Another main finding was discovering three different sub-groups of protesters. The first group is what I called “revolutionaries.” These were individuals who were engaging in protests nearly every day, may have skipped going to school or work, and felt like their mission in life was to engage in collective action efforts to bring attention to racial injustice. It didn’t matter what police did, they were just as—if not more—committed to engage in protests. I found that there were more revolutionary in Ferguson—they would not be deterred.
Another group, the “tourist group,” engaged in a few protests but were not as committed to activism as revolutionaries. They were less motivated to engage in future protests but rather engaged in community efforts, like mentoring and or encouraging residents to vote in an election.
The third group, “intermediaries,” continued to go to work and school but they protested several times because they believed in the cause.
What surprised you most in the interviews?
The one thing that definitely surprised me was the negative encounters people had with black officers and coming to the realization that diversifying police forces won’t necessarily solve the problem.
There was one interview—with a relative of Michael Brown—that really stood out. He was arrested multiple times, witnessed negative and repressive tactics while demonstrating, but he remains passionate and adamant about protesting police brutality.
He told me that the only way he’d stop protesting is if he himself was dead. Hearing from people who felt as though protesting was their mission in life, despite experiencing repressive police tactics, wasn’t something I expected.
There were groups of the population who felt more anger over the deaths of Michael Brown and Freddie Gray. That coupled with their negative encounters with the police drove many to protest. And the harder and more oppressive law enforcement became, the more determined revolutionary protesters were in resisting them.
What do you hope readers take away from your book?
A lot of people call for police reform that entails technology and surveillance, manpower and training for police department[s], as well as diversity training and de-escalation training in the forces. While there is some benefit to this, I don’t want people to think that these are adequate solutions to reducing violent policing.

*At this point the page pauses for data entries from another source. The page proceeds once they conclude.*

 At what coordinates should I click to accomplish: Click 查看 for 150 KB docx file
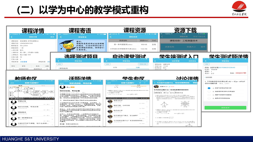coord(154,45)
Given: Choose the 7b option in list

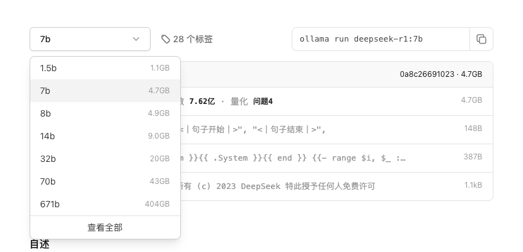Looking at the screenshot, I should (105, 91).
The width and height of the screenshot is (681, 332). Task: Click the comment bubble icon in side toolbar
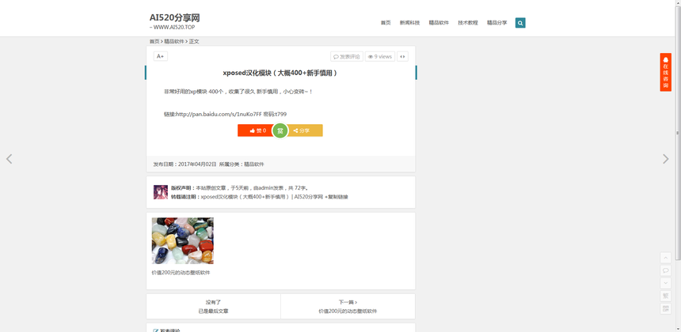point(665,270)
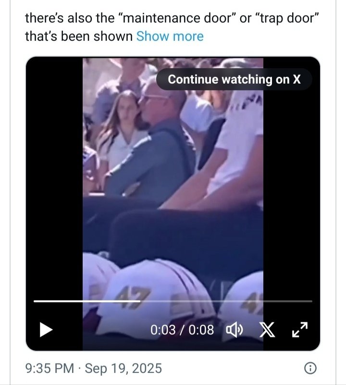Viewport: 346px width, 385px height.
Task: Click the Sep 19, 2025 date text
Action: [123, 369]
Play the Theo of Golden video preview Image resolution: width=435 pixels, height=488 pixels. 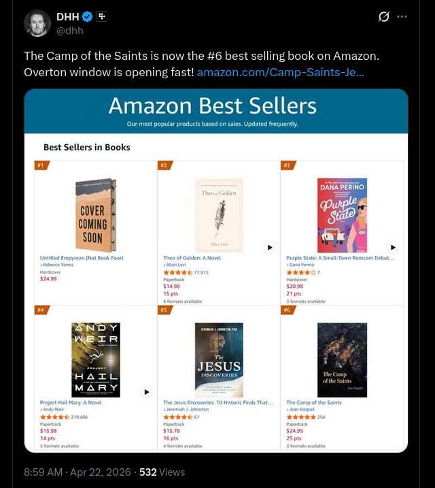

Millions of dollars have been pumped into police departments for decades, but it has only led to greater surveillance of blacks and brown people. I argue that doubling-down on investments into the police isn’t the answer—rather, investments need to be made in marginalized communities. Money needs to be spent on prevention and intervention for at-risk youth and young adults. Dollars need to be spent on addressing mental health, substance abuse, and homelessness, as well as providing quality education and minimum-wage jobs in these areas. These are the investments that will help reduce criminalization.
It’s not about pumping more dollars toward the police force—but rather addressing the underlying structural problems that exist within these communities.